Stormarn
Nach 2:7-Niederlage

Ahrensburgs Tennisherren 30 peilen Wiederaufstieg an

Kasper Warming vom THC Ahrensburg bezwang in Leverkusen überraschend den Italiener Giancarlo Petrazzuolo

Kasper Warming vom THC Ahrensburg bezwang in Leverkusen überraschend den Italiener Giancarlo Petrazzuolo

Foto: Thomas Jaklitsch

„Irgendwann ist das Glück aufgebraucht“, sagte Mannschaftsführer Borgstede nach dem Abstieg in die Regionalliga. Team bleibt zusammen.

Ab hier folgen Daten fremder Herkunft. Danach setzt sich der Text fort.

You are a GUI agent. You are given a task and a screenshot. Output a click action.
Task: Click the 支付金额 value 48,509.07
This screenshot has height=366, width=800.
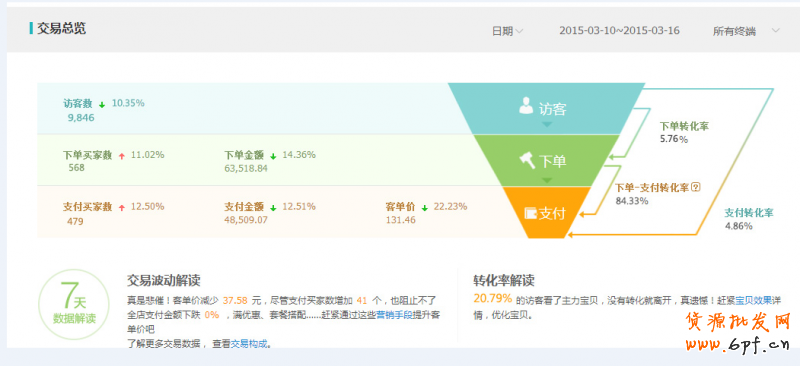246,220
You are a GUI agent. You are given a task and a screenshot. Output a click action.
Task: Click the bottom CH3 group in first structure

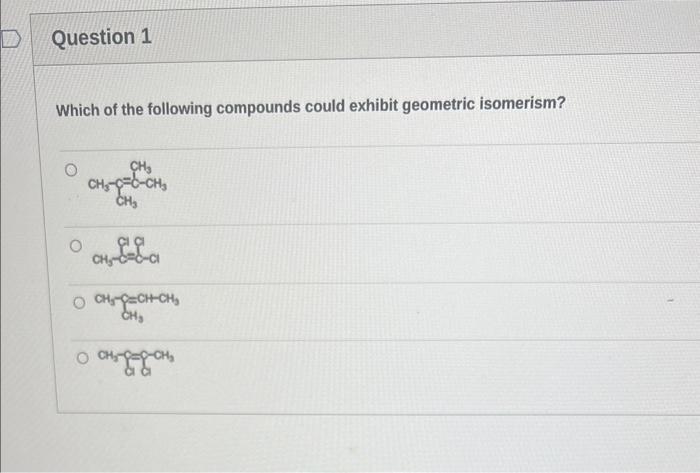(126, 202)
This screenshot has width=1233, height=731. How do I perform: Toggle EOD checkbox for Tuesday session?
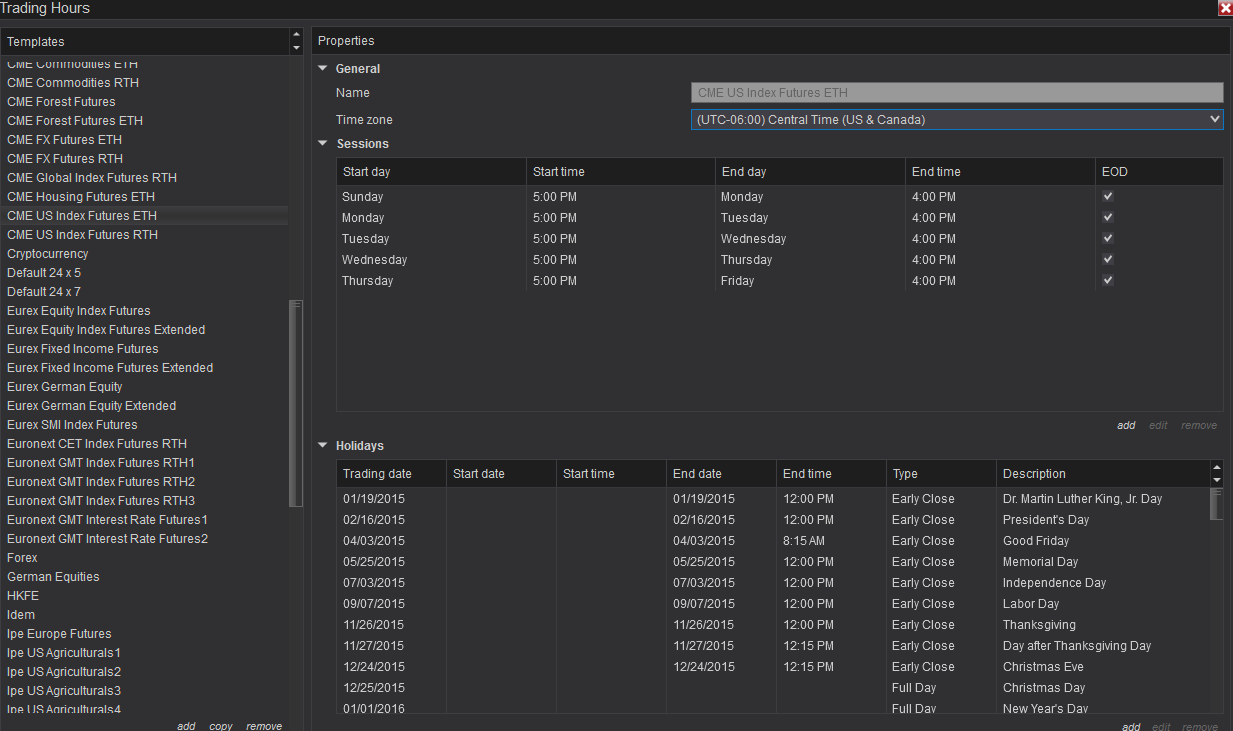[x=1108, y=239]

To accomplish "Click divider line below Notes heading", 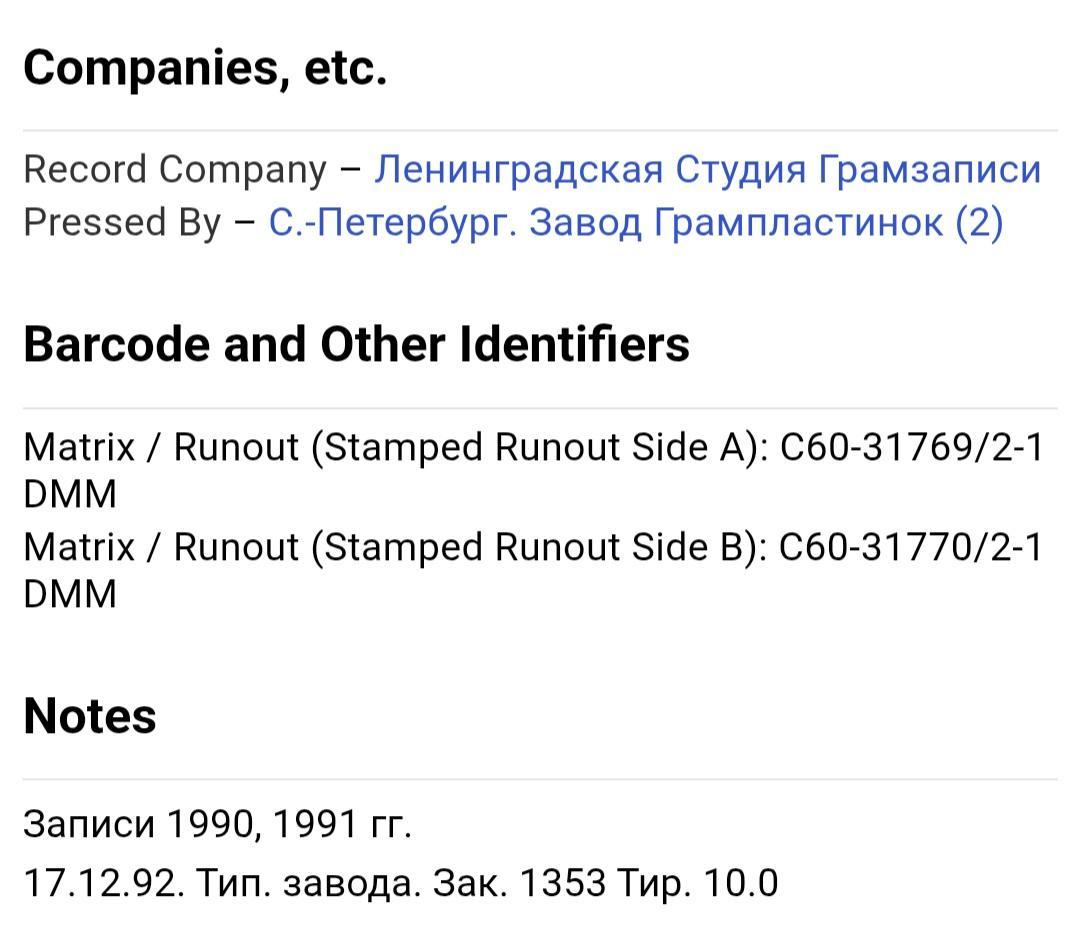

Ahrensburg. Als Lars Borgstede auch den letzten Teamkollegen in Hamburg abgesetzt hatte, waren seit der entscheidenden Niederlage schon rund 20 Stunden vergangen. 20 Stunden, in denen die Tennisherren 30 den Abstieg aus der Bundesliga zumindest ansatzweise verdauen konnten. Und Stunden, in denen ein Versprechen reifte. „Nach den ersten Stimmen bleiben alle an Bord, sodass wir mit dieser Mannschaft in der Regionalliga angreifen können“, sagte der Teamführer nach der Rückfahrt aus dem Rheinland.

Die Stormarner haben gute Gründe, optimistisch in die Zukunft zu blicken. Denn die Saison endete zwar mit einer 2:7-Niederlage beim RTHC Bayer Leverkusen, doch es war „eigentlich eine gute Saison“, so Borgstede. „Wir haben immer mitgehalten, wurden nie abgeschossen. Das war im letzten Jahr noch ganz anders. Wir hätten den Klassenerhalt eher in diesem Jahr verdient gehabt, als im letzten.“

Nur drei Matchpunkte fehlten zum Klassenerhalt

Mit dem Schicksal, nur aufgrund der Winzigkeit von drei Matchpunkten abgestiegen zu sein, wollte Borgstede aber nicht hadern. „Wir hatten jetzt drei Jahre ganz schön viel Glück. Irgendwann ist das Glück aufgebraucht.“ Auch in Leverkusen gaben teilweise nur kleine Details den Ausschlag, etwa bei Borgstedes knapper Niederlage im Match-Tiebreak. Da half auch nicht mehr, dass Kasper Warming nach überragender Leistung Giancarlo Petrazzuolo bezwang – der Italiener hatte bislang in drei Jahren für die Leverkusener kein einziges Match verloren.

„Es waren unglaubliche Jahre mit tollen Matches und sensationellen Heimspielen vor teilweise 500 Zuschauern“, sagte Borgstede – „und wir sind uns einig, dass wir da noch mal hin wollen.“

Alle Ergebnisse, Einzel: Francesco Aldi (Leverkusen) – Felipe Parada (Ahrensburg) 3:6, 3:6; Giancarlo Petrazzuolo – Kasper Warming 2:6, 4:6; Martijn van Haasteren – Michael Jeglinski 6:1, 7:5; Benjamin Kohllöffel – Jaska Krüger 6:2, 6:4; Ulrich Tippenhauer – Jochen Werner 6:3, 7:5; Arnd Caspari – Lars Borgstede 6:4, 4:6, 10:6; Doppel: Aldi/Petrazzuolo – Parada/Krüger 6:2, 6:3; van Haasteren/Kohllöffel – Warming/Jeglinski 6:2, 1:6, 10:3; Tippenhauer/Caspari – Werner/Nils Käselau 6:3, 6:1.